**SELECTED PASSAGE**
******************************
The Malaghan Institute has initiated a clinical programme, funded by the Health Research Council, to explore the therapeutic potential of human hookworms. Our aim is to ultimately find better treatment options for a range of inflammatory and autoimmune diseases, including coeliac, asthma, allergy, MS and inflammatory bowel disease.
The Malaghan Institute is collaborating with the University of Otago to undergo a benchmark clinical study of human hookworms in healthy individuals. The programme, which has met strict regulatory and safety requirements, aims to investigate how these worms alter the human immune system and whether this has potential therapeutic benefit.
In 2019, the Malaghan Institute began a clinical study to explore the therapeutic potential of human hookworms. The study seeks to understand the effects human hookworms have on a healthy individual’s immune system, gut bacteria composition and function.
******************************
**RECORD SET**
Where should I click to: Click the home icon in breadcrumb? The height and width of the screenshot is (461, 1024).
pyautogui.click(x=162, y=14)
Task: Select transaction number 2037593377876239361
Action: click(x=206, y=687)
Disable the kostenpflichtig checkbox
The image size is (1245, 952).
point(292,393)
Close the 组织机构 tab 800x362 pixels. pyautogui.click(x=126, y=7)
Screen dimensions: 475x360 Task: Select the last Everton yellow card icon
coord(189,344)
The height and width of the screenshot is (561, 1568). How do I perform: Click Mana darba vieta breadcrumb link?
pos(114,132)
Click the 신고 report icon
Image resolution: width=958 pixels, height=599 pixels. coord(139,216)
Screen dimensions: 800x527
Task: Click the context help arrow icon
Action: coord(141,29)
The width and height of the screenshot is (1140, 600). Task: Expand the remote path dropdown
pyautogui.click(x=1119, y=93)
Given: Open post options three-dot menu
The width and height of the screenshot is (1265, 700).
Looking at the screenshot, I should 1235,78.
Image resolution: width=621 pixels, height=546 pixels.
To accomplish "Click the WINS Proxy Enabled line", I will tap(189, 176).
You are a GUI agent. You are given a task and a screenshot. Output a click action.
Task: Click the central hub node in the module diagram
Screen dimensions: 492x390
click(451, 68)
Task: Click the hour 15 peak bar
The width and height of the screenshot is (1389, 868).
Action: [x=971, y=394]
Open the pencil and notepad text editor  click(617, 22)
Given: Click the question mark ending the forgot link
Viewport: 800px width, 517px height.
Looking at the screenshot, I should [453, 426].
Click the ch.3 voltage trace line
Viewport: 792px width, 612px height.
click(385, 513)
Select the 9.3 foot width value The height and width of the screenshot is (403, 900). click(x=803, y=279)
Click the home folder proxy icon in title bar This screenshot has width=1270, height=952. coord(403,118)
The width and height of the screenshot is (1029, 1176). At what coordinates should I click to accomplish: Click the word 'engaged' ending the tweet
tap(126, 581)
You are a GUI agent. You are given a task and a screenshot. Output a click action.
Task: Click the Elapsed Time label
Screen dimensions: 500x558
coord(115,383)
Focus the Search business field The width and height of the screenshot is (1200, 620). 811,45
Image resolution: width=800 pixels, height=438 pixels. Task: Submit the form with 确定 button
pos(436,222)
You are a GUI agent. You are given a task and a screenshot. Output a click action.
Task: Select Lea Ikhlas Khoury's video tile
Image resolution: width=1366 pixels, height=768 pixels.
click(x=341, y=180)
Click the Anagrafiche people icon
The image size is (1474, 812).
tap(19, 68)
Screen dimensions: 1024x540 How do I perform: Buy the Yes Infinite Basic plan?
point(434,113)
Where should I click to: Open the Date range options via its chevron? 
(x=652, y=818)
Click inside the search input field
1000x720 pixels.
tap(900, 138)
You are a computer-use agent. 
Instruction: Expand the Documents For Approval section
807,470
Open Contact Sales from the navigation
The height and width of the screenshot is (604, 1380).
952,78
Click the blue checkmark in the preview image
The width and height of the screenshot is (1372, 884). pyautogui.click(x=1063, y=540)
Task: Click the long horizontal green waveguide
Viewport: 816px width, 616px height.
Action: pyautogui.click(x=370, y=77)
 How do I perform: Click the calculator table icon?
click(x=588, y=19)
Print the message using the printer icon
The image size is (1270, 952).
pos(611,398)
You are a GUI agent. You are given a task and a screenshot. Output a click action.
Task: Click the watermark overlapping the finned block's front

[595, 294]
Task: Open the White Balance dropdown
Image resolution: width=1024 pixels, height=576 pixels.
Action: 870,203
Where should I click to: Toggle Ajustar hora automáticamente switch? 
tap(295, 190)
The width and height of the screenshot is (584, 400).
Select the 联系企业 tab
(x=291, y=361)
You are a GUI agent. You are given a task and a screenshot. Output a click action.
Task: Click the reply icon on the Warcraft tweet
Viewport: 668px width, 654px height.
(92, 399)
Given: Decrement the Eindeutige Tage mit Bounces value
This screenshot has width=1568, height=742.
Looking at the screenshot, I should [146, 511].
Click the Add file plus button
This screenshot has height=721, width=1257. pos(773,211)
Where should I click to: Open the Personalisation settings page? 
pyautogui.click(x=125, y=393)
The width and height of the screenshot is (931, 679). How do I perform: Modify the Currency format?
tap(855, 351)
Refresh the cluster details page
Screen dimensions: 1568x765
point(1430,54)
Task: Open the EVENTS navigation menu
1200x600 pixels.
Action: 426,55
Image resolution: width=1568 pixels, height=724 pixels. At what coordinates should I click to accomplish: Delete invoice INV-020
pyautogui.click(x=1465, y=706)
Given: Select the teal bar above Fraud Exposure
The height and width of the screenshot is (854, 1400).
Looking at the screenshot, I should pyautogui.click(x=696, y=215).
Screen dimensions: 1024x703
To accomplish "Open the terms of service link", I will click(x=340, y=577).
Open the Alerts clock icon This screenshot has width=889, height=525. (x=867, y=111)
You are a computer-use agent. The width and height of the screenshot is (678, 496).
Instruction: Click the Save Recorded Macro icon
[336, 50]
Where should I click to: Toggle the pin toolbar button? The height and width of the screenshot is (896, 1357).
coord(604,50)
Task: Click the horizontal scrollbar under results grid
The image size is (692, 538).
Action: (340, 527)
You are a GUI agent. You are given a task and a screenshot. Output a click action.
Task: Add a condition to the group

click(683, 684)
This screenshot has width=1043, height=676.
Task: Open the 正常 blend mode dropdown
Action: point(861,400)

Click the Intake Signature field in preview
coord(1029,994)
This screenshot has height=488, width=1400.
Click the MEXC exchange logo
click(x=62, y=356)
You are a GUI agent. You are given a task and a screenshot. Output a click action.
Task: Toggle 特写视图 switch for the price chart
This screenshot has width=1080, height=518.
******************************
**EXERCISE REQUIREMENTS**
Update the hookworm text by copying everything from "The Malaghan Institute is" down to "composition and function." with "clinical study" swapped for "clinical trial". The data has no connection to the hookworm text.

**SOLVED PROBLEM**
The Malaghan Institute is collaborating with the University of Otago to undergo a benchmark clinical trial of human hookworms in healthy individuals. The programme, which has met strict regulatory and safety requirements, aims to investigate how these worms alter the human immune system and whether this has potential therapeutic benefit.
In 2019, the Malaghan Institute began a clinical trial to explore the therapeutic potential of human hookworms. The study seeks to understand the effects human hookworms have on a healthy individual’s immune system, gut bacteria composition and function.